O hasta de sonreír frente a ella, como si la ternura que fluía de él te llevara a que nada pudiera
parecerte malo, ni siquiera lo que era inaceptable de miles de maneras, ni siquiera tu propia
indignidad.
Durante un largo tiempo, no dejó embarazada a nadie. Después se olvidó de ello. ¡Once hijos!
Era más acorde con su ceguera frente a las consecuencias de sus actos. O a su desposesión. Tal
vez esto sea más cierto que la ceguera. Rara vez he conocido a alguien menos preocupado por
tener nada; podía regalar cualquier cosa que estuviera en sus manos o vivir casi sin dinero.
Muchos años después llegué a pensar que no podía sentir nada como propio. Ni siquiera su
querer. Menos que nada su querer.
No pregunté de cuántas mujeres. Sé, con absoluta certeza, que sus once hijos debían provenir
de muchas historias. He tenido algunos otros amigos parecidos a él. Pero ninguno tan parecido
a lo más hondo de mis deseos y mis rechazos. Aunque no; más hondo fue el amor. Pero Pedro
era la imagen de todo lo que durante años sin fin me había impedido amar. Un espejo cuya
imagen sustituía el amor.
Al mirar a Sebastián, al abrazarlo en el cerco cálido de la mirada y la sonrisa conocedora de una
hermana, supe que él también, a su medida, padecía la misma dolencia. Más pequeña, ya casi
alejada de su vida, pero a sabiendas de que aún podía vencerlo y arruinar su felicidad de
ahora. Le dije sonriendo, sin temor a equivocarme: ― ¡No hagás vos tampoco macanas,
querido! Y si las hacés, ¡sacá rápido los pies de ahí!

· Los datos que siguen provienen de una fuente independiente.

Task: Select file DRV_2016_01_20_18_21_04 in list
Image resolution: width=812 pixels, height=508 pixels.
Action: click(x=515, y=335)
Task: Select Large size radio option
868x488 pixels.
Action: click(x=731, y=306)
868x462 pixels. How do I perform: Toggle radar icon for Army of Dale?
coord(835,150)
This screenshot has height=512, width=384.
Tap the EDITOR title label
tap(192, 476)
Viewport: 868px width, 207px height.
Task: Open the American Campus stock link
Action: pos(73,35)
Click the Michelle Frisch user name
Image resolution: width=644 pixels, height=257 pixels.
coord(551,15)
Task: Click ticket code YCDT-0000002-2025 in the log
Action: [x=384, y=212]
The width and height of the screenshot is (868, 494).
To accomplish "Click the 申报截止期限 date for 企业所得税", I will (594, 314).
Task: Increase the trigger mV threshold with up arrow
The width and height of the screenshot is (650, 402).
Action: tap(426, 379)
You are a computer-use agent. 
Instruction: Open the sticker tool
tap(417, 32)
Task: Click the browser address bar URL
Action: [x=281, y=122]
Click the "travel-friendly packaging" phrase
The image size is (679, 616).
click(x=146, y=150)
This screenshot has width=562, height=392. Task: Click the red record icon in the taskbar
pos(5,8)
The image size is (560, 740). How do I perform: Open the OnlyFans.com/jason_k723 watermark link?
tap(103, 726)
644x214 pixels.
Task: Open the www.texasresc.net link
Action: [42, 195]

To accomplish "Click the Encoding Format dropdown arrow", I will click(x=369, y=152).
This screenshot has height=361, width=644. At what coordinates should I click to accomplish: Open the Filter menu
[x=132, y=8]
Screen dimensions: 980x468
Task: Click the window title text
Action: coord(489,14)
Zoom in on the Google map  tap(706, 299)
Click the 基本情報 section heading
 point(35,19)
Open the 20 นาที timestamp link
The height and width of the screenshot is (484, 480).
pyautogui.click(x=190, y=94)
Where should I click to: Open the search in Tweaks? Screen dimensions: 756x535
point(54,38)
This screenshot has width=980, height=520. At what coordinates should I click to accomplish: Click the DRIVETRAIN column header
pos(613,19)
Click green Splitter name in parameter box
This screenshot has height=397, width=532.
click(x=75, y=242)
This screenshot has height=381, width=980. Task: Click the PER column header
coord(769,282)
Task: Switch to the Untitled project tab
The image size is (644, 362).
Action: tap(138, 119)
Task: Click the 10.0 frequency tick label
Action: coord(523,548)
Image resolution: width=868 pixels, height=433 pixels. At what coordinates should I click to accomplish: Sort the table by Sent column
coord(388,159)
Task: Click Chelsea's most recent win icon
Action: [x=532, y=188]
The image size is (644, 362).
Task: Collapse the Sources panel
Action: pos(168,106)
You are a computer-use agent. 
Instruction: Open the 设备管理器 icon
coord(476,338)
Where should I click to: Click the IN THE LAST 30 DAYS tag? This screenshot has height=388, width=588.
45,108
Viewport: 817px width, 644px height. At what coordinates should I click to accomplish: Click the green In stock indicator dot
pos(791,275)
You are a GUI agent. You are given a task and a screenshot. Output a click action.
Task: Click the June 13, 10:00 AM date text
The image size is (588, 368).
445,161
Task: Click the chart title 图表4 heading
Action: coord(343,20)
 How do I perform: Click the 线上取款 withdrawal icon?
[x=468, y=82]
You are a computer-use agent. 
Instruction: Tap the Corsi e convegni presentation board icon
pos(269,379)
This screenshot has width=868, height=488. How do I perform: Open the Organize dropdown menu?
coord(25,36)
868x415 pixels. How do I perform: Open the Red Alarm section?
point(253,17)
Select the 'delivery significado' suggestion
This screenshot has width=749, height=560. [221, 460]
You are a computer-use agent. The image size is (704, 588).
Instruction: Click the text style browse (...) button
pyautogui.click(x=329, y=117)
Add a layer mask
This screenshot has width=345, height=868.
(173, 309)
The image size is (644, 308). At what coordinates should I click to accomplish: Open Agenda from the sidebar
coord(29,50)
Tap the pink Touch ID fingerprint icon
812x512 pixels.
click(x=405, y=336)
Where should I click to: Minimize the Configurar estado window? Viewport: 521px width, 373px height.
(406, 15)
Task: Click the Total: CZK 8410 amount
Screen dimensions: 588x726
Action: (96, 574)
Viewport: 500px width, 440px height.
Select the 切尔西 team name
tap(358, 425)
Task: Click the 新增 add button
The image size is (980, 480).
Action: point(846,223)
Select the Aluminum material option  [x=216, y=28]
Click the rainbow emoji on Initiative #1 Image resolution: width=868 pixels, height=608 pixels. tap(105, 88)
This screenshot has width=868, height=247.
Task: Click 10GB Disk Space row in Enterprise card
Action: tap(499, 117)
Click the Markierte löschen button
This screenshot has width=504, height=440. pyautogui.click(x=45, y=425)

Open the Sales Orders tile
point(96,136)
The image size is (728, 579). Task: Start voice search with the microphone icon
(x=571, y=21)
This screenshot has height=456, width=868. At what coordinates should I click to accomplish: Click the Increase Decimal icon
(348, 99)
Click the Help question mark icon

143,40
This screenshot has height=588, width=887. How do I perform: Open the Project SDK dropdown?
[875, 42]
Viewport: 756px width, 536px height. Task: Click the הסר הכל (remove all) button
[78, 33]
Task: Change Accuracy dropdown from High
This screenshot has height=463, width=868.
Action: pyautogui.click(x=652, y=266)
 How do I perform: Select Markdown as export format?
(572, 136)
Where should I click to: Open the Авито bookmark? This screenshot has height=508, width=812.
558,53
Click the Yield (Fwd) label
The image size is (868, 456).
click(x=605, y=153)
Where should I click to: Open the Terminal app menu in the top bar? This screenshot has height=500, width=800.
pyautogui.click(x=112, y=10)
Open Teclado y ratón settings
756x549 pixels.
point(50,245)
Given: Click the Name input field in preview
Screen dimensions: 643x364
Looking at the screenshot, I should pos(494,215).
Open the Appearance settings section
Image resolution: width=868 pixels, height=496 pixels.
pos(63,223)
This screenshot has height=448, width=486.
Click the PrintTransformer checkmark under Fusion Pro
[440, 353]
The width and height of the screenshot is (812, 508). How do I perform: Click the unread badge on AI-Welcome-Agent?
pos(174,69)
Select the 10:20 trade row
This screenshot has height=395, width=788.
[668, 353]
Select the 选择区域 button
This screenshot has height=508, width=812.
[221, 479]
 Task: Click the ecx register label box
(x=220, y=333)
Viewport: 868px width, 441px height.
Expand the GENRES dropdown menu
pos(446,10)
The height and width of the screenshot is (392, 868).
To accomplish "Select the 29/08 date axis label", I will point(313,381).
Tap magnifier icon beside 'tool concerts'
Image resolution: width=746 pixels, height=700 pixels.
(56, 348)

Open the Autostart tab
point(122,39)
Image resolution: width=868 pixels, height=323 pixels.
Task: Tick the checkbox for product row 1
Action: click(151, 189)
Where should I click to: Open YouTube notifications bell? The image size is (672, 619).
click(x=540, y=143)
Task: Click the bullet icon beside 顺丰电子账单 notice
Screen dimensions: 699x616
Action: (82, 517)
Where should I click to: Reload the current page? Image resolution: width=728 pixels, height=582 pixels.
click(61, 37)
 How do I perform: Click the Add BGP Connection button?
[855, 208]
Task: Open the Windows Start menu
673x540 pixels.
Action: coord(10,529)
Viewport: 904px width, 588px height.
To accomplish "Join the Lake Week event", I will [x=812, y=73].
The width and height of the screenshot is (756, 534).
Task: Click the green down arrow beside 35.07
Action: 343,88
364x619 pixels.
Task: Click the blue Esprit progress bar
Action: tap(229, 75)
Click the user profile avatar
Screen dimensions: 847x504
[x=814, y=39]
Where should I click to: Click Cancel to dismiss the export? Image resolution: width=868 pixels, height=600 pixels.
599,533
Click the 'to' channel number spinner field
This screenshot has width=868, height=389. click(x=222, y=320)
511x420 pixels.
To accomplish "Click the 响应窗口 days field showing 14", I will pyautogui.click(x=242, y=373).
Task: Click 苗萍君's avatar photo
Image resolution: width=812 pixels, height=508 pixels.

Se rió, sabedor de su verdad y sus miedos. Y recordamos a su padre, que de muchas maneras
fue también el mío; a su simpatía sin fronteras, a todas las mujeres que presentó a sus hijos, al
amor que siempre le tuvieron, a la absoluta imposibilidad de enojarse con él. Sólo vi enojado al
hermano que murió; sólo a él le oí gritar el daño y la tristeza. A él, que cayó joven, enfermo,
herido de muerte por la vida. Conmigo ninguno tenía secretos. Pedro era mi amigo, mi
hermano, y eso era verdad, así como era verdad su ternura. El sexo entre nosotros no contaba
frente a ellos. Además, a veces pasábamos años enteros sin tocarnos. Eso dejaba a los demás
una impresión de amistad que nunca fue del todo falsa. No sé si sabían o no algunos de los
vericuetos fogosos de nuestra historia común; supongo que sí, porque conocían a su hermano.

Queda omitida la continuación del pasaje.